A composite image showing the position of the 'miniature galaxy' S26 in the galaxy NGC 7793.
The image of S26 is a radio image, made with a CSIRO telescope while the image of the galaxy is made from combined X-ray and optical data. Image credit - Soria et al / CSIRO / ATCA; NGC 7793 - NASA, ESO and NOAO.
An international team of astronomers led by Dr Manfred Pakull at the University of Strasbourg in France has discovered a 'microquasar' - a small black hole, weighing only as much as a star, that shoots jets of radio-emitting particles into space.
Called S26, the black hole sits inside a regular galaxy called NGC 7793, which is 13M light-years away in the Southern constellation of Sculptor.
Earlier this year Pakull and colleagues observed S26 with optical and X-ray telescopes (the European Southern Observatory's Very Large Telescope and NASA's Chandra space telescope).
Now they have made new observations with CSIRO's Compact Array radio telescope near Narrabri, NSW. These show that S26 is a near-perfect analogue of the much larger 'radio galaxies' and 'radio quasars'.

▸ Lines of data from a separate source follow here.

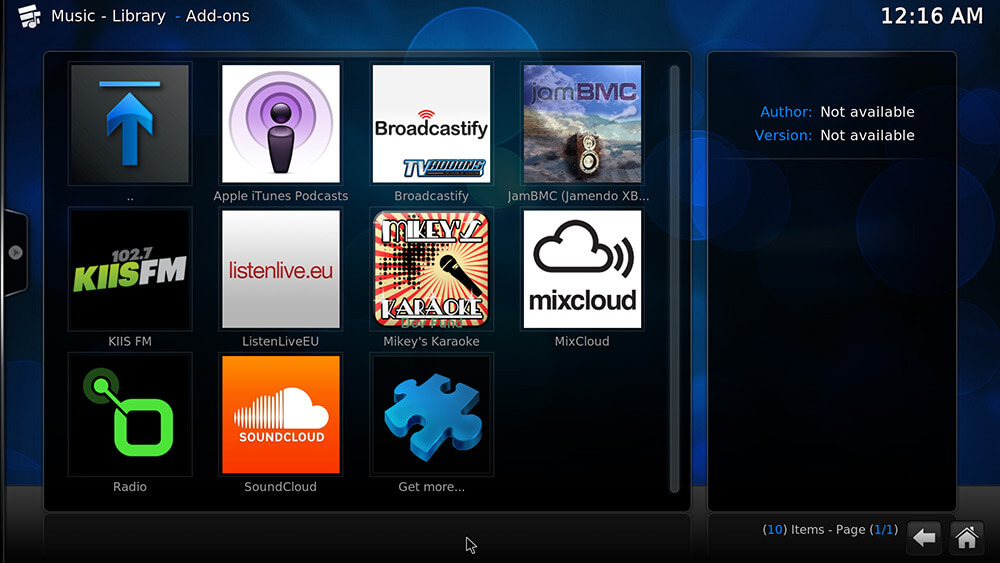Click the Get more puzzle piece icon
This screenshot has height=563, width=1000.
click(x=431, y=414)
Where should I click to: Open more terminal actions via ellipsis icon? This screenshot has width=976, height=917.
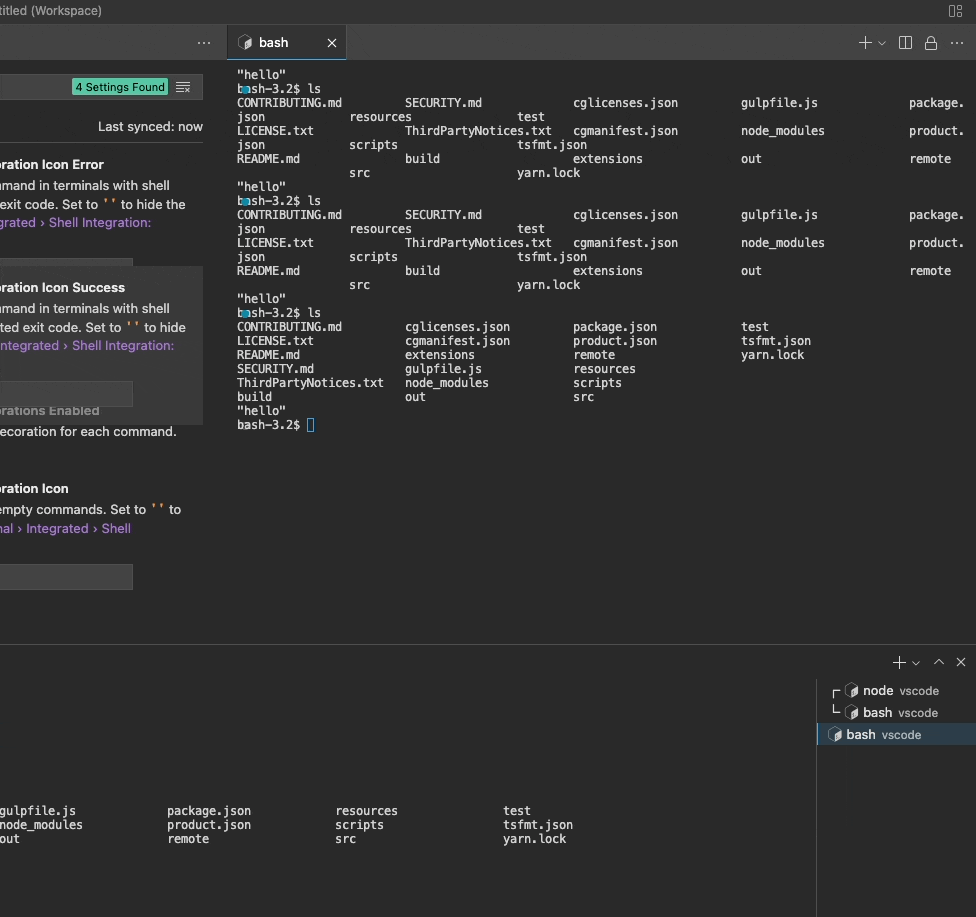coord(955,43)
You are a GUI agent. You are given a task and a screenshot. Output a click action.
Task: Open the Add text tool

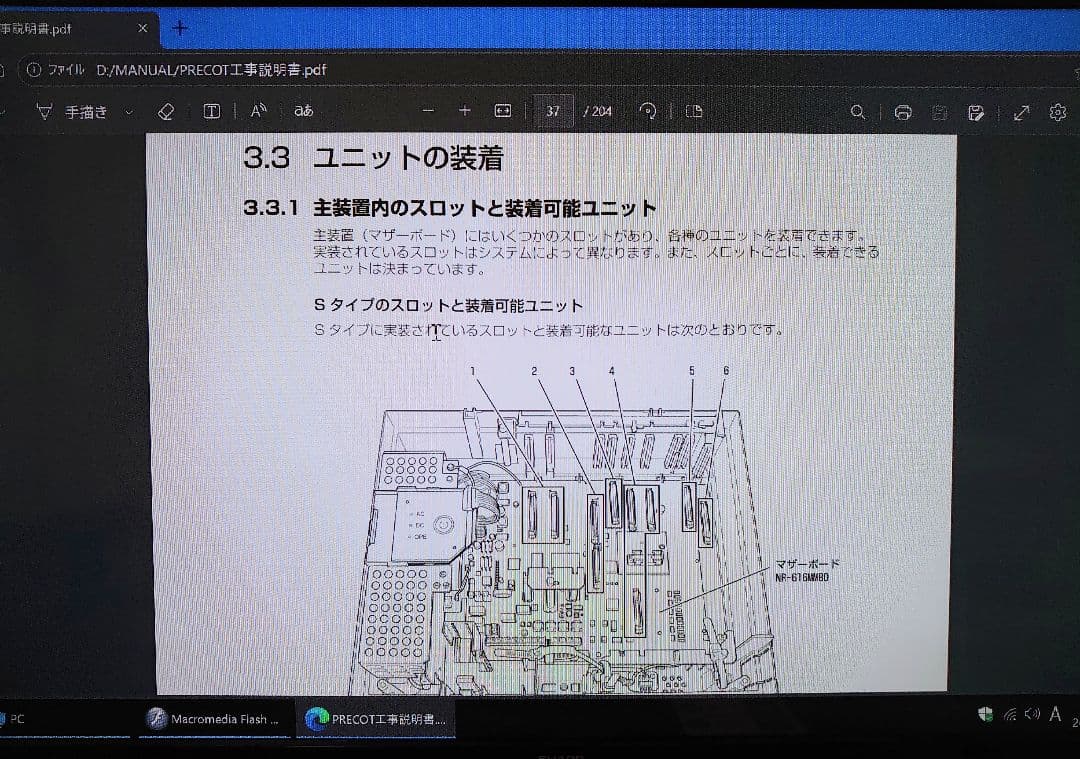pos(211,111)
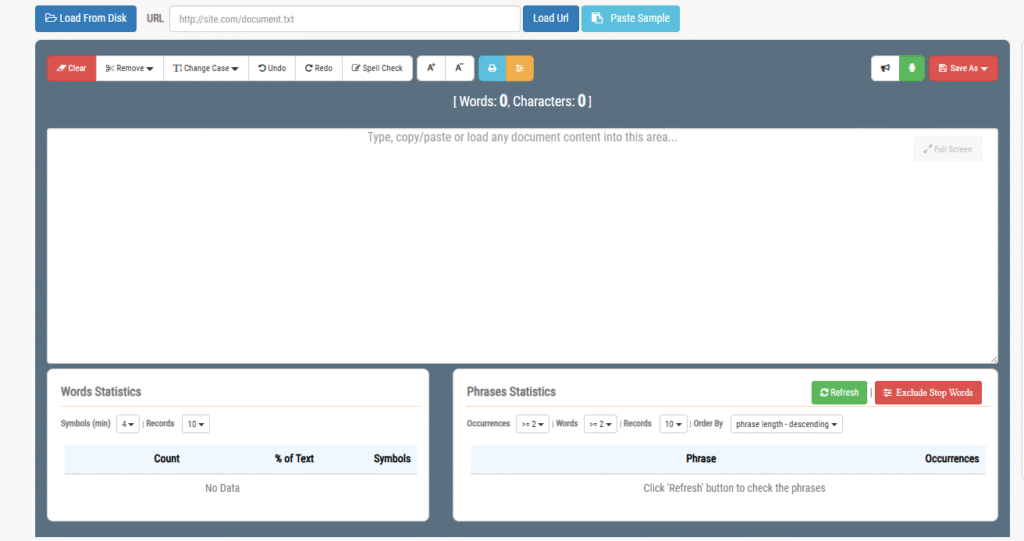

Powerful radio galaxies and quasars are almost extinct today, but they dominated the early Universe, billions of years ago, like cosmic dinosaurs. They contain big black holes, billions of times more massive than the Sun, and shoot out huge radio jets that can stretch millions of light-years into space.

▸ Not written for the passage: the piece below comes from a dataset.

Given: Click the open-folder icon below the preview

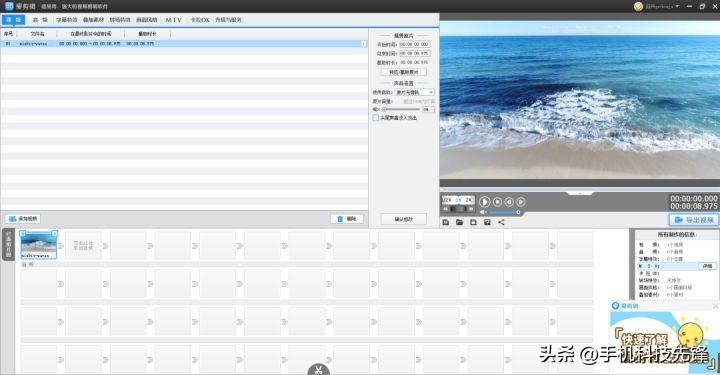Looking at the screenshot, I should coord(460,222).
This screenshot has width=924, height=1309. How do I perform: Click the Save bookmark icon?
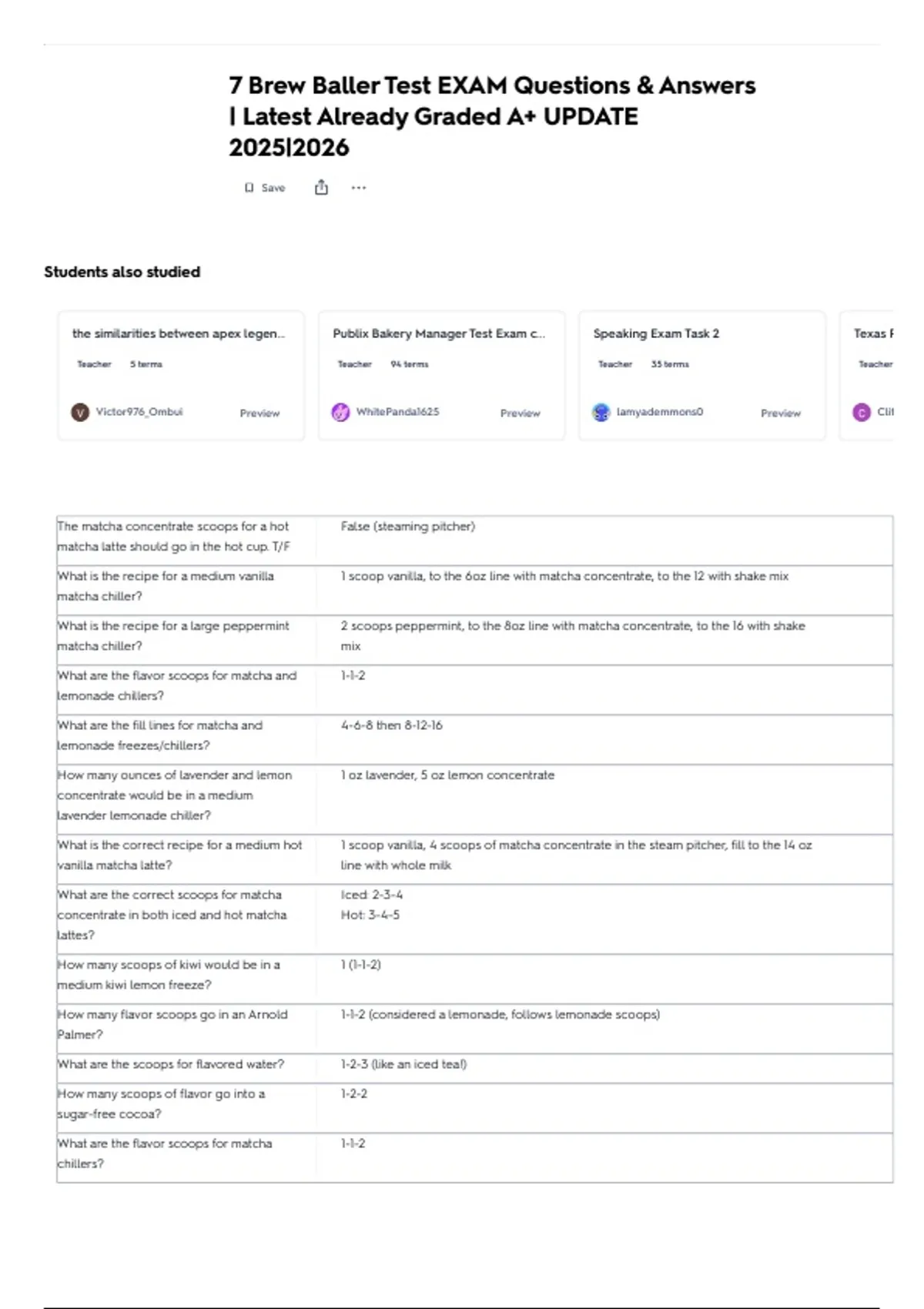(x=249, y=188)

Astronomers have been working for decades to understand how these black holes form their giant jets, and how much of the black hole's energy those jets transmit to the gas they travel through. That gas is the raw material for forming stars, and the effects of jets on star-formation have been hotly debated.
"Measuring the power of black hole jets, and therefore their heating effect, is usually very difficult," said co-author Roberto Soria (University College London), who carried out the radio observations.
"With this unusual object, a bonsai radio quasar in our own backyard, we have a unique opportunity to study the energetics of the jets."